User:(WT-en) Hotelmakerbot/Implementation
The hotelmaker bot was implemented in Perl using the excellent MediaWiki.pm interface module written by Edward Chernenko.
Caching
[edit]This bot makes use of caching which reduces the load on the Wikivoyage server. Basically, here's how it works:
- The bot keeps a copy of the Pagemap for Wikivoyage. It never attempts to read or edit a page which is not in the pagemap.
- The bot keeps a copy of Project:Links to disambiguating pages. It never attempts to read or edit a disambiguation page.
- Anytime a page is fetched, it is added to the cache.

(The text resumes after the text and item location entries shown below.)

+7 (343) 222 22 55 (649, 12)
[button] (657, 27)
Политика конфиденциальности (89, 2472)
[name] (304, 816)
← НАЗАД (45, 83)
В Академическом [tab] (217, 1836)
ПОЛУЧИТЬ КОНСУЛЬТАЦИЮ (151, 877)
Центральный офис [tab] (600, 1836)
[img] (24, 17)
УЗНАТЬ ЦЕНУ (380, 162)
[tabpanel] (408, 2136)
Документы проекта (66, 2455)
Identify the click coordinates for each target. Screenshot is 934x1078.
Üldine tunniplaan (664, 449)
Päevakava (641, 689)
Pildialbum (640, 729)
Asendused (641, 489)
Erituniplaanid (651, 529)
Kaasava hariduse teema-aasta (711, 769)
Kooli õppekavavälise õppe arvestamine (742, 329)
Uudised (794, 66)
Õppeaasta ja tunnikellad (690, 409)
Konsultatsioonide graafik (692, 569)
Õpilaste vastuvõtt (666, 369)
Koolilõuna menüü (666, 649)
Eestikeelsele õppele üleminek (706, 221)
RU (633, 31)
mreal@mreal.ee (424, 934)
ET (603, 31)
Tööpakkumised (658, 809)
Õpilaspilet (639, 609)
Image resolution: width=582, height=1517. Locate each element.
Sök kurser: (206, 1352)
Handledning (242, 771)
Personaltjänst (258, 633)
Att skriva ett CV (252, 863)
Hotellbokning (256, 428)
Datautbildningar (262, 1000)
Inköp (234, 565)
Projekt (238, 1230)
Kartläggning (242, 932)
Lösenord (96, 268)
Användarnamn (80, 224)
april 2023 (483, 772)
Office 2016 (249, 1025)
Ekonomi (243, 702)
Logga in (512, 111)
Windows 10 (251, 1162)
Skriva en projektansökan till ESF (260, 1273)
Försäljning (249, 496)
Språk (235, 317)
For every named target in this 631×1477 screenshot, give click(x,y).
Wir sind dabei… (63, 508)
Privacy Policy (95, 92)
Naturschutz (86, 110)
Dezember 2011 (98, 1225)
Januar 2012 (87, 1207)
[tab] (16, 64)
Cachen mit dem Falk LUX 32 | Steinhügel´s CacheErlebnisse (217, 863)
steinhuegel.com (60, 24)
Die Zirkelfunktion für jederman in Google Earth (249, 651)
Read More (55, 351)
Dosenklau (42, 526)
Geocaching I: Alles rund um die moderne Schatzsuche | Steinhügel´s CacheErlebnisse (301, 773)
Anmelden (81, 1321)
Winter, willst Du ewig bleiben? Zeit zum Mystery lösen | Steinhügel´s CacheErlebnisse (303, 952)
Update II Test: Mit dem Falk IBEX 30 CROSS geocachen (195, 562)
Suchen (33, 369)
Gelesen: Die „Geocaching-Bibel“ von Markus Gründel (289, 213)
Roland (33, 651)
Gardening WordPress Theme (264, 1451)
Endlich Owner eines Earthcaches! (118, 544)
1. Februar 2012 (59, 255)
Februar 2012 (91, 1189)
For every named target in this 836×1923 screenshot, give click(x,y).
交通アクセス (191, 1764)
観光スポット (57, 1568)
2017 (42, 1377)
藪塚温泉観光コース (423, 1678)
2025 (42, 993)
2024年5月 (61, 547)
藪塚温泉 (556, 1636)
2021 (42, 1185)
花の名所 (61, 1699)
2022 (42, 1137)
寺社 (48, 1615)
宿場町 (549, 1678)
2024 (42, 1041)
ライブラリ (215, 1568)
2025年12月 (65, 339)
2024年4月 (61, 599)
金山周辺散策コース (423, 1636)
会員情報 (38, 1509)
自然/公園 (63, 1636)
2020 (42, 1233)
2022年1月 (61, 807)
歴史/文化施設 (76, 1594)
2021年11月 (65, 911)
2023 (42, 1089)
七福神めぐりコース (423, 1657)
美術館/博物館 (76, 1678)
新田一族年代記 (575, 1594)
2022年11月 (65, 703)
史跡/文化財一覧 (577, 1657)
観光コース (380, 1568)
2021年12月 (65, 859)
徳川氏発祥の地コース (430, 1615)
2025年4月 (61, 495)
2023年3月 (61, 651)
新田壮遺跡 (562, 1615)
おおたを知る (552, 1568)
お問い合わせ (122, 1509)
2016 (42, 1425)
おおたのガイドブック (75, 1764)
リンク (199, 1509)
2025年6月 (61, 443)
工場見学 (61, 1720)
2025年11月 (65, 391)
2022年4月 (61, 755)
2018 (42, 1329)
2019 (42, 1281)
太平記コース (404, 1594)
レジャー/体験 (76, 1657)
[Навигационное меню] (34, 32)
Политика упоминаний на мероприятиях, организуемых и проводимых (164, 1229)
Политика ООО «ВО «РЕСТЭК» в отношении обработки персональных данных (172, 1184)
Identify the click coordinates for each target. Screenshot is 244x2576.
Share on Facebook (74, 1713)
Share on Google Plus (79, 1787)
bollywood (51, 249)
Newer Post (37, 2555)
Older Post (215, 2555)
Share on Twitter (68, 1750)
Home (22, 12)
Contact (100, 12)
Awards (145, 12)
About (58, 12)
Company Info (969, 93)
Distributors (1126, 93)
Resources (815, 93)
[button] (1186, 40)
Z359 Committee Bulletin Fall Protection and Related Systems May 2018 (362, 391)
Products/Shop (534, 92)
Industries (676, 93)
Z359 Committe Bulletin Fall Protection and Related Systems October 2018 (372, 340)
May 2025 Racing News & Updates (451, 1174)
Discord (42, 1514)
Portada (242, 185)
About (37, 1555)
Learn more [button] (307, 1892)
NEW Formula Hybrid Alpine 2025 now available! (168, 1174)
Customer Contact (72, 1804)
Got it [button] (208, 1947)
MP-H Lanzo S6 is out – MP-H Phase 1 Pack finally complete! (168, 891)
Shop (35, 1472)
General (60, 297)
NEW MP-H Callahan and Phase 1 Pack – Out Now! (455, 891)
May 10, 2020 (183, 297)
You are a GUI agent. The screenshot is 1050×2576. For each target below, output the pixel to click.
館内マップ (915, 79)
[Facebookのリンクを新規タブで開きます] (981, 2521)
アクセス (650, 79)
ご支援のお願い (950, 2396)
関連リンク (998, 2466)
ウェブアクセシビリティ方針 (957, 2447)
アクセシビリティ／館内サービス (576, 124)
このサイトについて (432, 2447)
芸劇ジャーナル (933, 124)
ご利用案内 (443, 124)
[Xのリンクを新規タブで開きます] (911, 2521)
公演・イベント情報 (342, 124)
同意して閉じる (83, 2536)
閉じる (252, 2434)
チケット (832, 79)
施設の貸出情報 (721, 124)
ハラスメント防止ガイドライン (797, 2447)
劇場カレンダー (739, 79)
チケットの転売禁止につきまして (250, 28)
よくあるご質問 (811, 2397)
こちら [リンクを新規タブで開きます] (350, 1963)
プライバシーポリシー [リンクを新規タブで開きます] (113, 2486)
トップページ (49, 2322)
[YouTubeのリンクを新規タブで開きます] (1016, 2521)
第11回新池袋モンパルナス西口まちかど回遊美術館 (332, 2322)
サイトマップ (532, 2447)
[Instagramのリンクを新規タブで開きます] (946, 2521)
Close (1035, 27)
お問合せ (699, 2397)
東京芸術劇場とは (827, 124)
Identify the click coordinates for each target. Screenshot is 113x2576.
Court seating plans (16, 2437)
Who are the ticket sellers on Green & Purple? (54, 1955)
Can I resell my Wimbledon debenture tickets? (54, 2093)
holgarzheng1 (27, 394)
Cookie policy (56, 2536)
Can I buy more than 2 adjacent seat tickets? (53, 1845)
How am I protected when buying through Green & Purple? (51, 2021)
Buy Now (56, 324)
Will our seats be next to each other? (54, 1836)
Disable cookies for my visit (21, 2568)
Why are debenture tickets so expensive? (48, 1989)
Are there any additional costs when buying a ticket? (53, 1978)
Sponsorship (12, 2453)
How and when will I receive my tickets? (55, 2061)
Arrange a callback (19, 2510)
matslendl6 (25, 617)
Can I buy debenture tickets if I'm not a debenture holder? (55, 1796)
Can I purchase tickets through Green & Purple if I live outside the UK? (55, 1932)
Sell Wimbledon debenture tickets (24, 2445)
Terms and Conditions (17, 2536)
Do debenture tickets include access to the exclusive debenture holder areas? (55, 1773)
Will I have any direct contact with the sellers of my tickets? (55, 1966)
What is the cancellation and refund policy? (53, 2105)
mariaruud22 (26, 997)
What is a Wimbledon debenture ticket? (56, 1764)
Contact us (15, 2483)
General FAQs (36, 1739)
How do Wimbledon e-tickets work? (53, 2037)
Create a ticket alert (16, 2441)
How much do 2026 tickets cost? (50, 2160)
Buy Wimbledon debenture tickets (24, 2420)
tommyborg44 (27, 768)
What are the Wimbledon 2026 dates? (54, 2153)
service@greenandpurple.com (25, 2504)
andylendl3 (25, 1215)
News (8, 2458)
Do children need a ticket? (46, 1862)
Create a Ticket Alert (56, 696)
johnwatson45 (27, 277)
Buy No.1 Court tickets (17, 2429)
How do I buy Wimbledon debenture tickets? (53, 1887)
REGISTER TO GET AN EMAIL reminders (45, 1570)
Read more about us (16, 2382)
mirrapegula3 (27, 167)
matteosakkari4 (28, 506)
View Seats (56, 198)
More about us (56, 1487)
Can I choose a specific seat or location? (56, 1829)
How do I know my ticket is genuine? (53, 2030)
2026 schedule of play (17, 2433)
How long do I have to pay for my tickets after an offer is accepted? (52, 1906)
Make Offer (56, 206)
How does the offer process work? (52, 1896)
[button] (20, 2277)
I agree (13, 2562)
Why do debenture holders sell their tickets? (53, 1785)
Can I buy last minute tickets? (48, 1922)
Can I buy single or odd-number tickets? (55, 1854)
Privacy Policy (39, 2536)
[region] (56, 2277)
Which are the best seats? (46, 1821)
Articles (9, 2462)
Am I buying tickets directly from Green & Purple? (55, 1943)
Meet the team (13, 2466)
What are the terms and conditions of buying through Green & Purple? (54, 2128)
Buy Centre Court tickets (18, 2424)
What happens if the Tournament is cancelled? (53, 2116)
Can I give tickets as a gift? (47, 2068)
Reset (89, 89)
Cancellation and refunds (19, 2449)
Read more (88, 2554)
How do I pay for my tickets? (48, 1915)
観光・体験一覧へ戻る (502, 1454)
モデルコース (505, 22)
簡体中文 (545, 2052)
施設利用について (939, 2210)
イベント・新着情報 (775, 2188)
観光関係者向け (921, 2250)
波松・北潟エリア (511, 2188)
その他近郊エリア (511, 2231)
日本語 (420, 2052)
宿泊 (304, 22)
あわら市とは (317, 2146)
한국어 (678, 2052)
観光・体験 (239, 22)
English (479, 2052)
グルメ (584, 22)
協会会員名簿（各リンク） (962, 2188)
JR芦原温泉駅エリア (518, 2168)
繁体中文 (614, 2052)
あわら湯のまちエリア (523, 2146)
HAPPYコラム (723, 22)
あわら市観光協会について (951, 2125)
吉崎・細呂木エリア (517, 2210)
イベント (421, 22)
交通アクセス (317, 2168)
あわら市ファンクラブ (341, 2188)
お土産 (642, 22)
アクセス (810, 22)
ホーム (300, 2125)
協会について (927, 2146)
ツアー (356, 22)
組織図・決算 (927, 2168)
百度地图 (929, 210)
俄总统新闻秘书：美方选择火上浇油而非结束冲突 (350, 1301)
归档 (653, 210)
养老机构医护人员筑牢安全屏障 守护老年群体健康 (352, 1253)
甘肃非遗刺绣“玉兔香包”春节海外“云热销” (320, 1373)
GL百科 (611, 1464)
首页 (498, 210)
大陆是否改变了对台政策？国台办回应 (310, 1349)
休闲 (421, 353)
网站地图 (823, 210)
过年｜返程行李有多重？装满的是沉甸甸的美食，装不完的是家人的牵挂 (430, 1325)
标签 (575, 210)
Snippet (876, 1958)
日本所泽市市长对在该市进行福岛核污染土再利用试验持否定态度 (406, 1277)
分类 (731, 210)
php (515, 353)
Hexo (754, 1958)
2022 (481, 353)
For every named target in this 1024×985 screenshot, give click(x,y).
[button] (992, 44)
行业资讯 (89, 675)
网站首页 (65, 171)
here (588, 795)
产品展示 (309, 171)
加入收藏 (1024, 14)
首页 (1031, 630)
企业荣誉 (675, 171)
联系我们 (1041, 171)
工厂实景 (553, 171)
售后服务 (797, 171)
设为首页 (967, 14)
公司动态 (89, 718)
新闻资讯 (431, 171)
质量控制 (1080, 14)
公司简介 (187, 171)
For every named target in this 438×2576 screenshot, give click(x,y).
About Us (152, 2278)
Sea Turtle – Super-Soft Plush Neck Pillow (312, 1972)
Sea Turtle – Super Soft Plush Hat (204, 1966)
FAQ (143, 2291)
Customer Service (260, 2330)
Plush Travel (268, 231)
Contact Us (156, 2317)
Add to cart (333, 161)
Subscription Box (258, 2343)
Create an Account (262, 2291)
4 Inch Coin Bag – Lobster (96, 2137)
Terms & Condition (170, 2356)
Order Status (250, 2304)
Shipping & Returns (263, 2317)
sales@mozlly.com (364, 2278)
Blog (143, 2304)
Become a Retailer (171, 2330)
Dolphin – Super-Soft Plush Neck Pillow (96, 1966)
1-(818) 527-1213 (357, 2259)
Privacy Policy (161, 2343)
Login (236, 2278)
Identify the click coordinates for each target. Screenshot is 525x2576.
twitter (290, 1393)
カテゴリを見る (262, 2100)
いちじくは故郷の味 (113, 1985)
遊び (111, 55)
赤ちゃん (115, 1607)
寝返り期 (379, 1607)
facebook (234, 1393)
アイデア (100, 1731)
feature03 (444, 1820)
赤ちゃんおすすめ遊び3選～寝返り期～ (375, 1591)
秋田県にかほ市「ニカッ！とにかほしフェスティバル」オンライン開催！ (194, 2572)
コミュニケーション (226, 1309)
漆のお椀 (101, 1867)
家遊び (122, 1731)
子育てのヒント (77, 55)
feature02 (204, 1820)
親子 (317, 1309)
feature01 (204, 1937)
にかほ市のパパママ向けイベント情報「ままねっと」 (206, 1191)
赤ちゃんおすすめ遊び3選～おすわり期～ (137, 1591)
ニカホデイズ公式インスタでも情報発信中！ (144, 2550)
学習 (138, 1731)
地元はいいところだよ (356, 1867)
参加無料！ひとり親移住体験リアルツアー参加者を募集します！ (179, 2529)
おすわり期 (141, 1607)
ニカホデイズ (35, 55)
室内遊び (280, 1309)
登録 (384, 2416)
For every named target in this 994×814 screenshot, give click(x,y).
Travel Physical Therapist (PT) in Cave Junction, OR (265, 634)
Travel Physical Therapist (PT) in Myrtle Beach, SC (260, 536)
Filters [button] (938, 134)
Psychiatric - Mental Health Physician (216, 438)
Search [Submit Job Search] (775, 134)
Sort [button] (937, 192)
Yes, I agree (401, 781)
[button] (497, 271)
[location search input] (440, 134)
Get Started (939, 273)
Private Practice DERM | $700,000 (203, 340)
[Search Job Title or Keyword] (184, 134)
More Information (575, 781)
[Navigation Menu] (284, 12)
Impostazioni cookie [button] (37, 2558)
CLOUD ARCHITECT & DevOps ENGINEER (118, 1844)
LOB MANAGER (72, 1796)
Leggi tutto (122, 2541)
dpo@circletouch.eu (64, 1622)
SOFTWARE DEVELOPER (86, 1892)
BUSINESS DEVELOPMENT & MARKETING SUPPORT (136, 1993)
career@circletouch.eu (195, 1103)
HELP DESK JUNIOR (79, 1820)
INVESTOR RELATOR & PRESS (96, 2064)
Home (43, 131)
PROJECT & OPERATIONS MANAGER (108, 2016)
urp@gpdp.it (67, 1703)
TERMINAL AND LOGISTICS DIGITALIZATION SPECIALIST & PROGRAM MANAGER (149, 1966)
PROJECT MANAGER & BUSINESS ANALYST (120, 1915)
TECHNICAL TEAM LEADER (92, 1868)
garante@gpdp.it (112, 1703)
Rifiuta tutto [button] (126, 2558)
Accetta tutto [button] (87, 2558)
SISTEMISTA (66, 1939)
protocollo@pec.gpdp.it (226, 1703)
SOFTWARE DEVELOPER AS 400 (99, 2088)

- Before attempting to edit a page, the bot checks to see if the page is in the cache. If it is, the bot loads the cached version and checks to see if the page can be usefully edited. If it cannot be usefully edited, it skips it thus avoiding pestering the Wikivoyage server unnecessarily.
- Before editing a page, the page is deleted from the cache. If the edit is successful, the new version of the page is added to the cache.
Periodically I manually download a new copy of the Pagemap. The Pagemap includes timestamps for when each page was last edited. I run a local script which compares the new pagemap to the old pagemap and purges any pages which have been changed since the old pagemap was downloaded. A minor downside of this is that any page edited by the bot might get re-downloaded again in the future since the bot itself is responsible for the change, but it's a small price to pay considering the amount of effort being expended to avoid pestering the server.
A nice accidental benefit of this is that the bot can be cancelled and restarted at will. Restarts always run through the entire hotel database... but any city which has already been checked or edited will be quickly skipped thanks to caching, so the Wikivoyage server will only be asked for articles which have not already been loaded into the cache on a previous run.